Shaun might thus be seen as an example of the final and total collapse of the postmodern historical imagination, in which it is impossible to imagine even an apocalypse leading to anything fundamentally different from the present. And that would be true if not for the fact that Shaun is such a self-conscious and self-parodic film, a fact that completely flips this meaning so that the film becomes not the ultimate example of loss of historical imagination but in fact a critique of that loss in general. That Shaun is perfectly aware of its own failure to envision a different future for its characters or for society in general would seem to be a positive step. That it fails to attempt to overcome this failure my creating its own vision of a genuinely different future might be attributed both to the difficulty of that task and to the fact that Shaun is simply not that kind of film—though of course those kinds of films are hard to find. Jameson goes on to note that certain works of science fiction do seem to have the potential to “jumpstart the sense of history so that it begins again to transmit feeble signals of time, of otherness, of change, of Utopia” (“Future City” 76). It remains to be seen whether some as yet unimagined and unforeseen breakthrough in popular culture will perform that process of “jumpstarting” on a broader scale. Shaun of the Dead is not that breakthrough, yet it does more to delineate the barrier that needs to be broken through than almost any high-budget “serious” film one could name.

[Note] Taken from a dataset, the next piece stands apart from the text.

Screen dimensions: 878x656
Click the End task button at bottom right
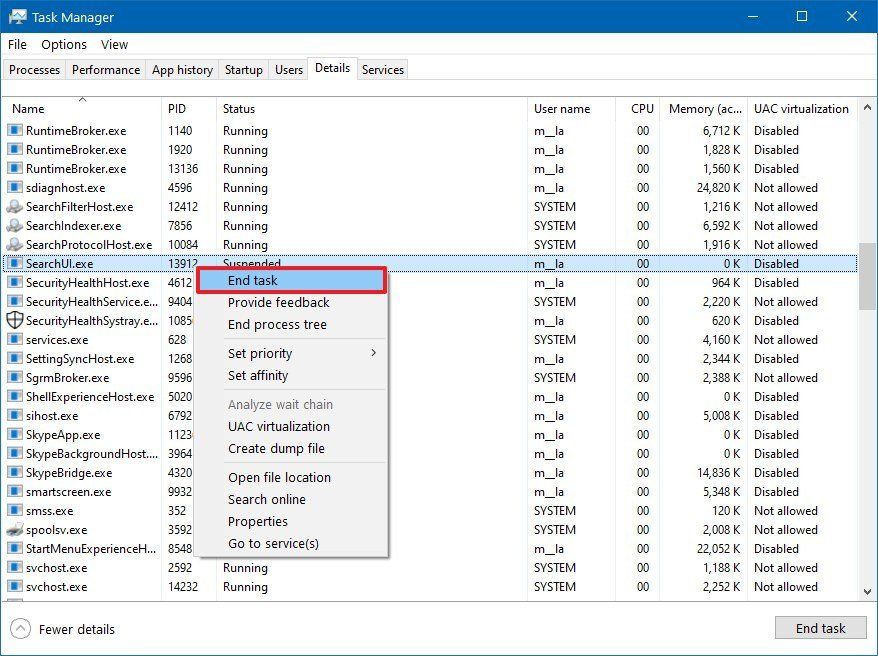pos(821,628)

 It should be noted, however, that the social satire of Shaun of the Dead goes well beyond a send-up of the directionlessness of youthful slackers such as Shaun and Ed. For example, Shaun’s mother (Penelope Wilton) and stepfather (Bill Nighy), paragons of British bourgeois conformity, cluelessly maintain that stance even in the face of a zombie apocalypse, never wavering (until their final ends) from the devotion to the proper. It is as if they are running on automatic pilot, so programmed to obey certain social conventions that they are unable to deviate from their programming, even in an extreme crisis. Pete, Ed and Shaun’s more bourgeois friend, is similarly programmed.

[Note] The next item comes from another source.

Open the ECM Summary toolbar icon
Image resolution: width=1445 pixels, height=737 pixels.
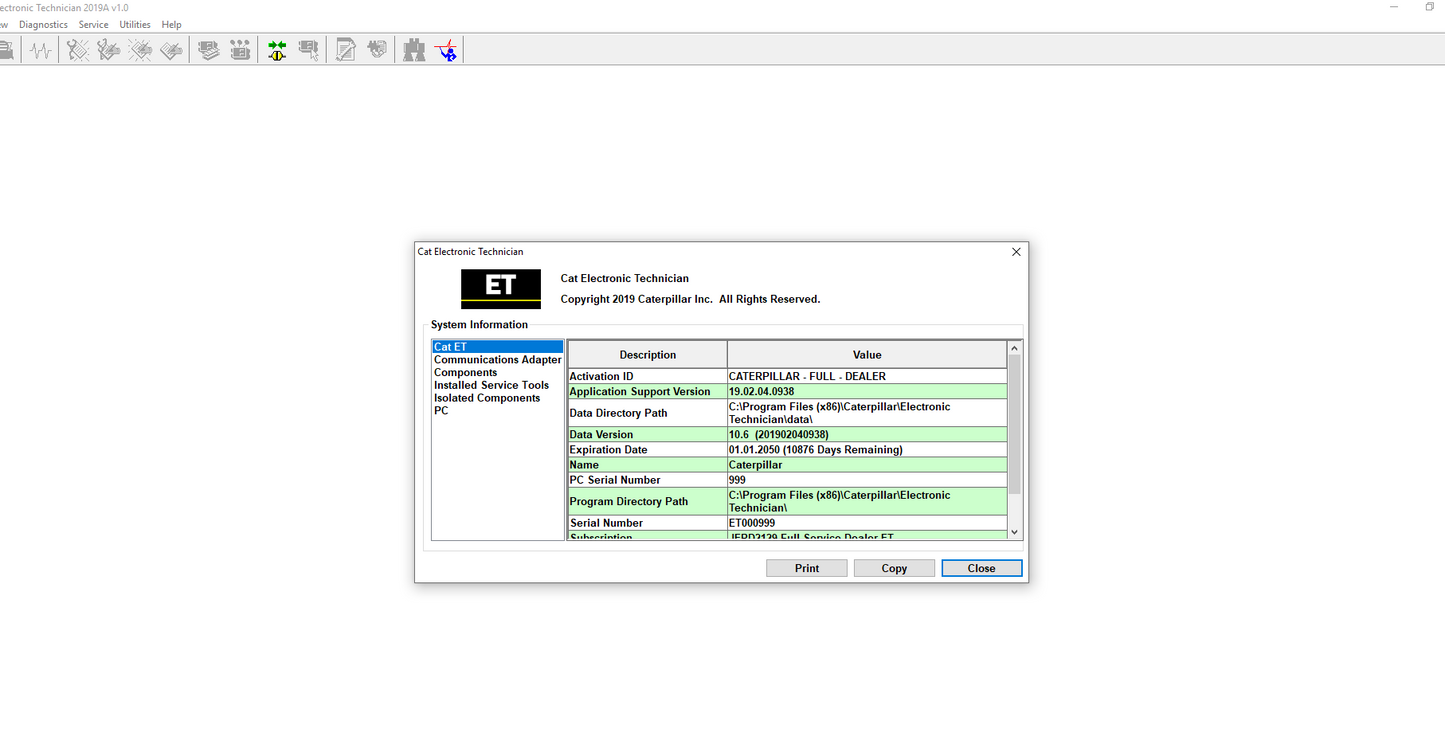pos(209,50)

 It should also be noted that Shaun of the Dead was the first in a three-film exercise in genre filmmaking directed by Wright and written by Wright and Pegg, the latter of whom stars in all three films. Collectively known as the “Three Flavours Cornetto Trilogy”—because each film features a different flavor of Cornetto ice cream—each also features a different flavor of pop culture, as each belongs to a different popular genre. In addition to Shaun, these films include Hot Fuzz (2007), a cop film, and The World’s End (2013), an alien invasion film.
 Jameson mentions certain kinds of architecture—as well as the work of Ursula K. LeGuin, Philip K. Dick, and J. G. Ballard—as participating in this project, but—perhaps significantly—mentions no films.